M. Alfred Recours - Ça y ressemble.

M. Pierre Lellouche - La méthode ne nous surprend pas. Elle est désormais indissociable de votre style de gouvernement. Quiconque vous critique s'expose au même terrorisme de type stalinien (Murmures sur les bancs du groupe socialiste et du groupe communiste). A propos du PACS vendredi dernier, nous étions rétrogrades et en voie de lepénisation. Critiquions-nous les trente-cinq heures ? Nous voilà nostalgiques du travail des enfants ! Dans le débat sur l'immigration, le ministre de l'intérieur m'a traité de maurrassien. Et si aujourd'hui nous avons du mal à croire à vos prévisions de croissance, nous sommes de mauvais Français, à la mentalité d'émigrés...

Et pourtant votre budget est irréaliste, "irréel", écrit même Jacques Attali dans L'Express du 8 octobre. Permettez-moi de citer son texte.

M. Jean Glavany - Sur qui l'a-t-il plagié ?

M. Pierre Lellouche - "Voilà un document, excellent au demeurant, préparé avec le plus grand soin et la plus extrême compétence par un gouvernement honnête et réaliste, qui se révèle complètement faux avant même que l'on n'entame son examen. La croissance de la production, la hausse des prix, la valeur du dollar seront de 10 à 30 % inférieures aux hypothèses qui ont servi de base au calcul des recettes. Quant aux dépenses, elles devront être malheureusement massivement augmentées pour financer le soutien qu'il faudra apporter aux grandes banques françaises, prochaines victimes de la crise, et en raison de la nécessité d'augmenter sensiblement la protection sociale."

Mais M. le ministre de l'économie n'est ni stupide ni aveugle. Je me suis donc demandé pourquoi il ne voulait pas voir ce que tout le monde sait, à savoir l'existence d'une crise internationale gravissime qui, partie de l'Asie tropicale, a gagné le Japon, la Chine, la Russie et l'Amérique latine.

Pourquoi persistez-vous à ne rien voir ? Imperturbablement vous maintenez vos prévisions. Pourquoi ? Parce que vous avez reculé devant tous les choix difficiles : réforme de l'Etat, réduction des dépenses publiques, financement des retraites. En revanche, vous avez dépensé beaucoup d'argent pour les emplois-jeunes, les 35 heures, la revalorisation des traitements des fonctionnaires -qui représentent le tiers du budget ! Alors pour que ces objectifs cadrent avec les recettes, vous annoncez une croissance de 2,7 %.

En tant que citoyen, je souhaite que ce pronostic soit exact et même dépassé ! Mais que se passera-t-il si vous vous trompez ? Vous êtes engagés dans une partie de joker avec la France ! Nous sommes le seul pays en Europe à consacrer un éventuel excédent de recettes à l'augmentation des dépenses !

### VOS TÂCHES:
- a) Dans le débat parlementaire sur le budget, quel hebdomadaire et quelle date M. Pierre Lellouche cite-t-il pour l'article où Jacques Attali qualifie le budget d'« irréel » ?
- b) Rédigez la suite du débat parlementaire sur le budget à partir de sa dernière phrase.

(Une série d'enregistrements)
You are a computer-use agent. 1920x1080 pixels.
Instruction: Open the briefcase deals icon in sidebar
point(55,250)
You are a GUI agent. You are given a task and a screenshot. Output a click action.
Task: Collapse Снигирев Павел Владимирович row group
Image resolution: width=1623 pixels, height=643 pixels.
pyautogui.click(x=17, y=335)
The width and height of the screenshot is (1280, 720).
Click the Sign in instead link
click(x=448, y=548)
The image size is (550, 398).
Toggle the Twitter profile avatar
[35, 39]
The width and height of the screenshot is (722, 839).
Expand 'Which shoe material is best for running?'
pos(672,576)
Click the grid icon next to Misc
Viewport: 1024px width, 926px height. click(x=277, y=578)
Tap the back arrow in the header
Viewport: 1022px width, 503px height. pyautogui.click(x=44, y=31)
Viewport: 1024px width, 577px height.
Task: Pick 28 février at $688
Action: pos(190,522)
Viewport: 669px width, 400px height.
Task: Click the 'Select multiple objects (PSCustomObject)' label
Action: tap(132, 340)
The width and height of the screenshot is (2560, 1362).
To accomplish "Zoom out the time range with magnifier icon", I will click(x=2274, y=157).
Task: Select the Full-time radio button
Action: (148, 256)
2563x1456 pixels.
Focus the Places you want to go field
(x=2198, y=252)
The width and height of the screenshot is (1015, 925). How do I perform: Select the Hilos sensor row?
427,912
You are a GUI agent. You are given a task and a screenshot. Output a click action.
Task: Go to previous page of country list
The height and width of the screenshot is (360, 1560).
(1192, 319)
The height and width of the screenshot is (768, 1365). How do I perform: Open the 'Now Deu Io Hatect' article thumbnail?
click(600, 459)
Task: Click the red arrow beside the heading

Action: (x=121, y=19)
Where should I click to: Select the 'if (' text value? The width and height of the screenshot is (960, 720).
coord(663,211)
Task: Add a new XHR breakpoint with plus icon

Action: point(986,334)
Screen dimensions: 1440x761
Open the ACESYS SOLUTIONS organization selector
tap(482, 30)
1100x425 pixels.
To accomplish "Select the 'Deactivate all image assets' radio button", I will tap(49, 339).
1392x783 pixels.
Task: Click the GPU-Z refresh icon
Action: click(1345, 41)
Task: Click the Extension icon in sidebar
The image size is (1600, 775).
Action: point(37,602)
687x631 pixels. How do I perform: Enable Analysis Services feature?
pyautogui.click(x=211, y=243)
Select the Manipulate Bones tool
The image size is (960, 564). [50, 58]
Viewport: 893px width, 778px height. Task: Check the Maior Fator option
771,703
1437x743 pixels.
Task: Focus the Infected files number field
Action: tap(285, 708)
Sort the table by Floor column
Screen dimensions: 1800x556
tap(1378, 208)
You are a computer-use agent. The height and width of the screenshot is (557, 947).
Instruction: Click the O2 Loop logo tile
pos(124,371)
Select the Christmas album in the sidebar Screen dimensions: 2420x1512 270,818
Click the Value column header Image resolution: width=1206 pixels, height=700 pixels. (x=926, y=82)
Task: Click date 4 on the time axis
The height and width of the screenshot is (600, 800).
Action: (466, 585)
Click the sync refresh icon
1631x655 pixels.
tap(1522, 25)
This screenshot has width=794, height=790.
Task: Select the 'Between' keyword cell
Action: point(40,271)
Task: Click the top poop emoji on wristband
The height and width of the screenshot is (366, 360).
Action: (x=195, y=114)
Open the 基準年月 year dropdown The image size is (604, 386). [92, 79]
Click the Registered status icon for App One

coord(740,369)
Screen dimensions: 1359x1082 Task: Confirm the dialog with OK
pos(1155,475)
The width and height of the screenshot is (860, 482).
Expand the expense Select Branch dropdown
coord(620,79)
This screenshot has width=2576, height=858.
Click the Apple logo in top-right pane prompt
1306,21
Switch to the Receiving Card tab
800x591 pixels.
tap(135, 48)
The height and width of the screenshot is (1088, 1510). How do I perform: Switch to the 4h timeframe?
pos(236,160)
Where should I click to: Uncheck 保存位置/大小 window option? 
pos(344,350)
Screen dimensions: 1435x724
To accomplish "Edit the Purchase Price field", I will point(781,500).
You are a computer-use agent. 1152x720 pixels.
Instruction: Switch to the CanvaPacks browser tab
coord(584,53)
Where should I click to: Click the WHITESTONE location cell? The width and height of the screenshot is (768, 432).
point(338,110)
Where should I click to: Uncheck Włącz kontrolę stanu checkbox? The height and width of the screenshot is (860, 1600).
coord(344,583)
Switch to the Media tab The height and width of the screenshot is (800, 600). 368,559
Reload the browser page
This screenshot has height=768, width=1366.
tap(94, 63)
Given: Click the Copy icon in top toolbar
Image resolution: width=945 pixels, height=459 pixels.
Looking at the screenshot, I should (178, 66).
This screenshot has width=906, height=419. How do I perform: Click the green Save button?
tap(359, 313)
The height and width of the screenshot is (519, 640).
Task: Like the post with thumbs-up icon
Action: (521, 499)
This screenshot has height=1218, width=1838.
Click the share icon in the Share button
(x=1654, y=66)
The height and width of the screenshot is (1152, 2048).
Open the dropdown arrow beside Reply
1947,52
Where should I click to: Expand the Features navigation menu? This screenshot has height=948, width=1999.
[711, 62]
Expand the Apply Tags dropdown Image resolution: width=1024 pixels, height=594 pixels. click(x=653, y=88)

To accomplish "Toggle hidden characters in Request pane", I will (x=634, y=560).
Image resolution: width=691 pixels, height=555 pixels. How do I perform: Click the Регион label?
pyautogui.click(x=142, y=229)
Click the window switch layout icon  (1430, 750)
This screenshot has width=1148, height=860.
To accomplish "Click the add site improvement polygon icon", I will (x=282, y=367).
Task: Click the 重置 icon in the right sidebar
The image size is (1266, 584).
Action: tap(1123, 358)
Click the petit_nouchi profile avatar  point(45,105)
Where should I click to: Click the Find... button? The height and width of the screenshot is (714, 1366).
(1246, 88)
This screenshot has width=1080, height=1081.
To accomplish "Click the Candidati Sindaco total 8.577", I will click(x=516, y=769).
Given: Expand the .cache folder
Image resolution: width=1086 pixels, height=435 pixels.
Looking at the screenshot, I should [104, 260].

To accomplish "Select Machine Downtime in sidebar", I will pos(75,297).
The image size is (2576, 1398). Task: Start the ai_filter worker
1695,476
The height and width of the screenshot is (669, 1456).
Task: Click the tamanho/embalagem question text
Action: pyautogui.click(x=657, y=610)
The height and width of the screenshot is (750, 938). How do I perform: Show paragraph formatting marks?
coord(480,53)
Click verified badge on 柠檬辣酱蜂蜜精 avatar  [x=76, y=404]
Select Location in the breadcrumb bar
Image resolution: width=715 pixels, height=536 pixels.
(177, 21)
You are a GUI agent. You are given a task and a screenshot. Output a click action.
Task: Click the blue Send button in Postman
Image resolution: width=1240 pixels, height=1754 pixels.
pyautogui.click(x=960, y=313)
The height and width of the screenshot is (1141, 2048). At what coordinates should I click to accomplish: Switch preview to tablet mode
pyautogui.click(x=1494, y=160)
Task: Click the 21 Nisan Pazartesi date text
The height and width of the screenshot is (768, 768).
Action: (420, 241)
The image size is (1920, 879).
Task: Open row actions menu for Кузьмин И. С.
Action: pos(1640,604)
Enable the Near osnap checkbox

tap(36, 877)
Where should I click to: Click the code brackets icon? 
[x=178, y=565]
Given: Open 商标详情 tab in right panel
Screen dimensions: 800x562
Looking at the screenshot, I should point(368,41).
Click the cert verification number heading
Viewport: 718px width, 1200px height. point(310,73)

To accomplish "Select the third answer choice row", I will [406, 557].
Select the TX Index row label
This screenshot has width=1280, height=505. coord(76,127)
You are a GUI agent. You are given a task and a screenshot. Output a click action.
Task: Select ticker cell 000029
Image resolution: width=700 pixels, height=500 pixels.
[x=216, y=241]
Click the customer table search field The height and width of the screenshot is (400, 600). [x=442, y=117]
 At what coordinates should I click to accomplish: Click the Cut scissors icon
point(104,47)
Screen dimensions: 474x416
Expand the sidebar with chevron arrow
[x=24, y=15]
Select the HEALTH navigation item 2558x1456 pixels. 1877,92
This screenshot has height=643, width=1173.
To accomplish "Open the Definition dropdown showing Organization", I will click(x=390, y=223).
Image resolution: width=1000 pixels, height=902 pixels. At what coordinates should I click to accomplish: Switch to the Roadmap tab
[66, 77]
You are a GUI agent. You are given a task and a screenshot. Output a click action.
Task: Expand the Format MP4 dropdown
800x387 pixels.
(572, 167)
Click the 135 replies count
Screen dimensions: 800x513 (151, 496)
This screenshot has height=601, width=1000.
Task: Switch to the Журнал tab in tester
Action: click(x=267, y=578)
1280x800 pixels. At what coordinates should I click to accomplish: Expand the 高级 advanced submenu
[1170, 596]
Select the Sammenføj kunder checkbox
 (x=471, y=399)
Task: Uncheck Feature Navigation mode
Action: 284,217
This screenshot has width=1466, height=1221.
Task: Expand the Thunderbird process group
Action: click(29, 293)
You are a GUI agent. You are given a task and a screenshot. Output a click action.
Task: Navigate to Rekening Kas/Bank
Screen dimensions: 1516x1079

### RÉPONSES AUX TÂCHES:
- a) L'Express du 8 octobre.

- b)
Un mot sur votre argument principal face à la crise : nous serons protégés par l'Europe, dites-vous. Cela me rappelle l'accident de Tchernobyl, dans les années 1980 : les autorités de l'époque nous ont expliqué que le nuage radioactif s'était arrêté aux frontières de la France.

Aujourd'hui, on nous explique que la crise ne touchera pas la France parce que l'euro nous protège. Mais de deux choses l'une : ou bien les autorités monétaires vont tout faire pour tirer l'euro vers le haut et alors il y aura une déflation accélérée en France, ou bien les marchés jugeront vos objectifs tellement irréalistes qu'il y aura une spéculation contre le franc dans les trois années précédent l'entrée en vigueur de l'euro.

Vous avez claironné que vous baissiez les impôts, mes collègues ont déjà démontré ce qu'il en était. Je prendrai seulement l'exemple de la taxe sur les locaux commerciaux, dont l'augmentation va se traduire pour certains petits commerçants par des charges considérables. Dans ma circonscription, un hôtel de 2 500 m2 va économiser 5 000 F sur la taxe professionnelle, mais payer 120 000 F de plus en taxe sur les locaux commerciaux et même 240 000 F dans quatre ans ! Vous allez ainsi détruire quatre emplois dans cet hôtel. Bravo pour cet excellent budget ! (Applaudissements sur les bancs du groupe du RPR)

M. Raymond Douyère - Tous, nous nous posons la même question : pouvons-nous tenir le rythme de croissance de 2,7 % sur lequel est bâti ce budget, face à la crise internationale ? Internationale, mais pas européenne : elle affecte l'Asie, l'Amérique centrale, mais l'Europe reste un îlot de croissance, les taux d'intérêt y sont au plus bas, l'inflation est jugulée et le pacte de stabilité encadre et réduit les déficits publics.

Les causes profondes de cette crise internationale, ce sont la volatibilité des capitaux, en particulier des fonds de pension, les dysfonctionnements de certaines économies et aussi du système monétaire et bancaire mondial. "La main invisible" censée réguler les marchés vient d'être prise dans le sac, au sens étymologique du saccage.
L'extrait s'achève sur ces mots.